#### Kumpulan Soal:
- a) Menurut teks tentang etnis Uyghur, apa nama yang diberikan pemerintah China untuk Turkistan Timur?
- b) Tolong salin kata demi kata isi daftar, mulai dari baris yang memuat "Task: Click the WIZ" hingga akhir daftar, dengan kedua ujungnya ikut disalin. Gambar tidak perlu dimasukkan ke dalam jawaban.

#### Kutipan Teks:
+ + +

Etnis Uyghur merupakan etnis yang secara independen dan otonom memiliki dan mengembangkan identitas kebudayaannya sendiri sejak ratusan tahun yang lalu. Namun, di bawah otoritas pemerintah China, eksistensi dan masa depan etnis Uyghur dan komunitas minoritas lainnya di Turkistan Timur—yang oleh pemerintah China dinamai “Xinjiang“—berada dalam ancaman yang nyata. Ancaman terhadap keberadaan dan keberlangsungan hidup etnis Uyghur ini telah dilakukan oleh berbagai macam cara, mulai dari migrasi masif etnis Han ke Xinjiang—yang secara dramatis berhasil merubah komposisi demografi di Xinjiang—hingga pembangunan kamp konsentrasi—yang oleh pemerintah China dipropagandakan ke dunia luar sebagai lembaga pendidikan vokasi.

+ + +

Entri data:

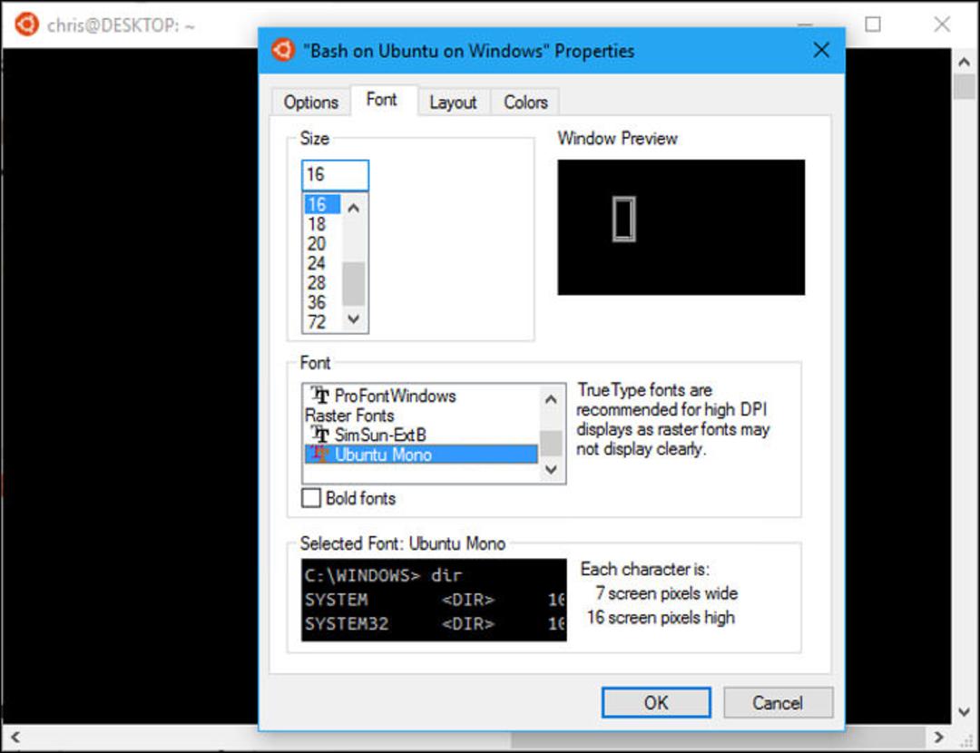The image size is (980, 753).
Task: Click the Size input field showing 16
Action: tap(335, 175)
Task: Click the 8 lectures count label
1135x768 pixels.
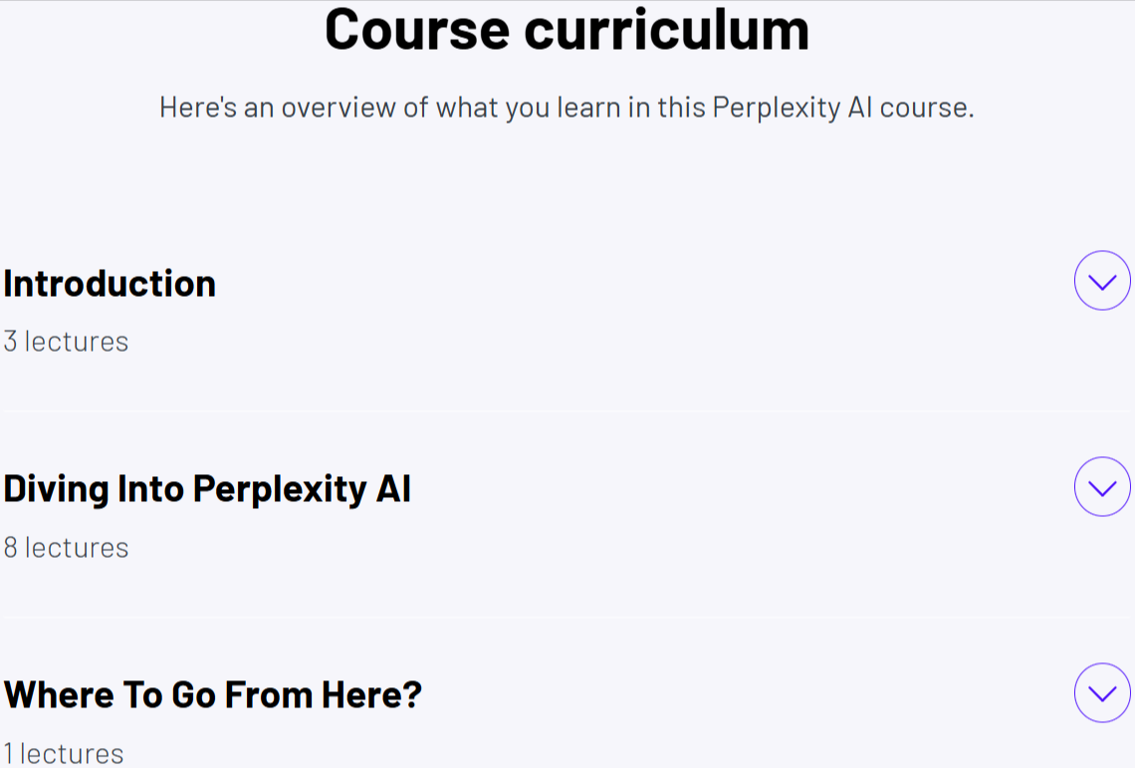Action: [x=66, y=548]
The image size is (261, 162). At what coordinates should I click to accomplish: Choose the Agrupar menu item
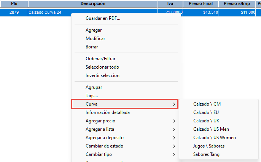(94, 87)
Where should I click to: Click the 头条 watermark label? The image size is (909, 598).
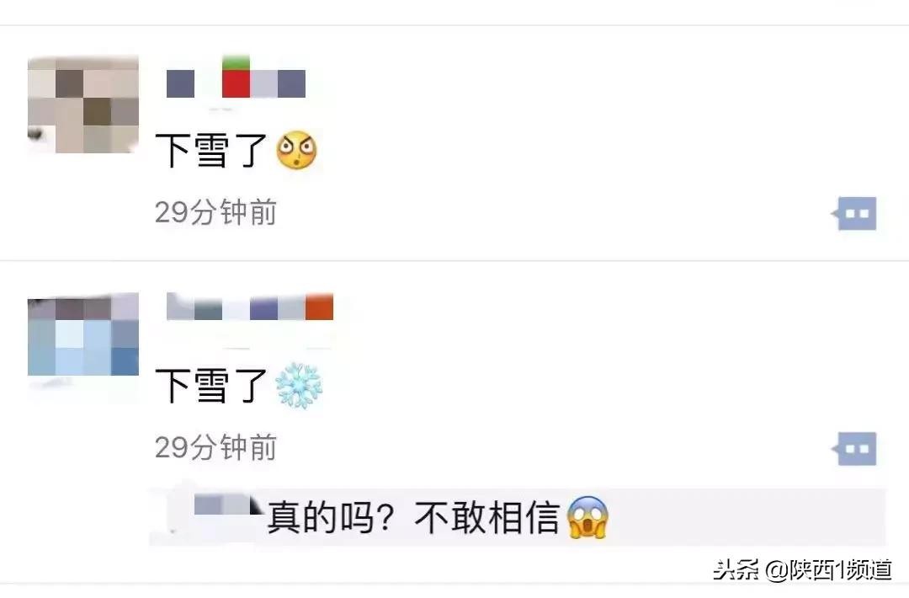click(736, 569)
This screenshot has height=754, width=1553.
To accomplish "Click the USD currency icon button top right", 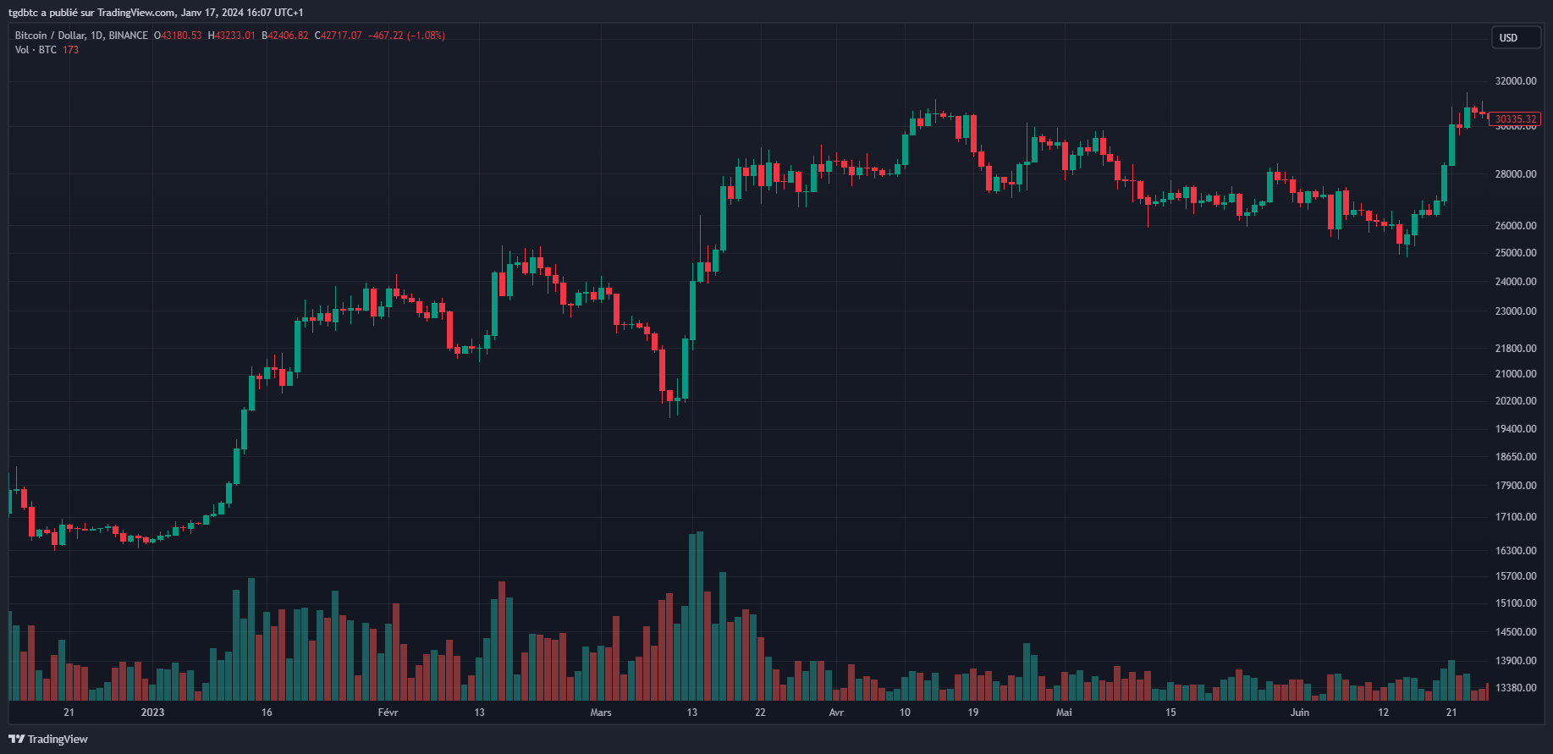I will point(1516,37).
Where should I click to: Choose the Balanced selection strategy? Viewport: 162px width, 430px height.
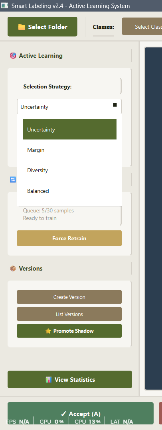(x=69, y=191)
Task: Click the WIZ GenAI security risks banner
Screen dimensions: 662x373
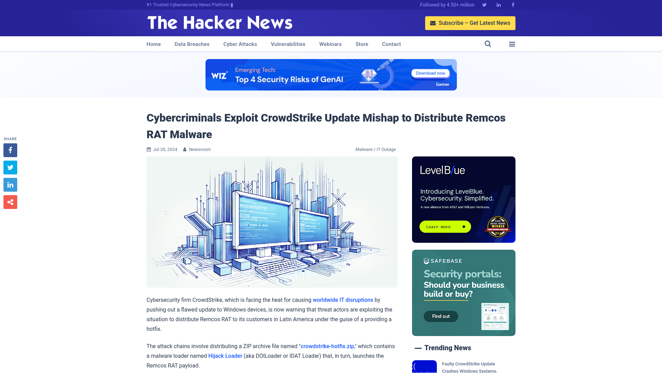Action: [x=331, y=75]
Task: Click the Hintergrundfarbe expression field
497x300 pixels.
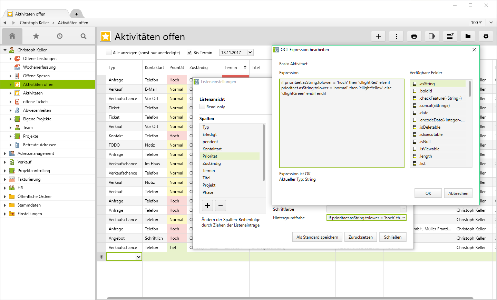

+ + +

#### Jawaban Soal:
- a) Xinjiang.

- b)
Task: Click the WIZ GenAI security risks banner
Screen dimensions: 662x373
Action: [x=331, y=75]
Task: Click the Hintergrundfarbe expression field
497x300 pixels.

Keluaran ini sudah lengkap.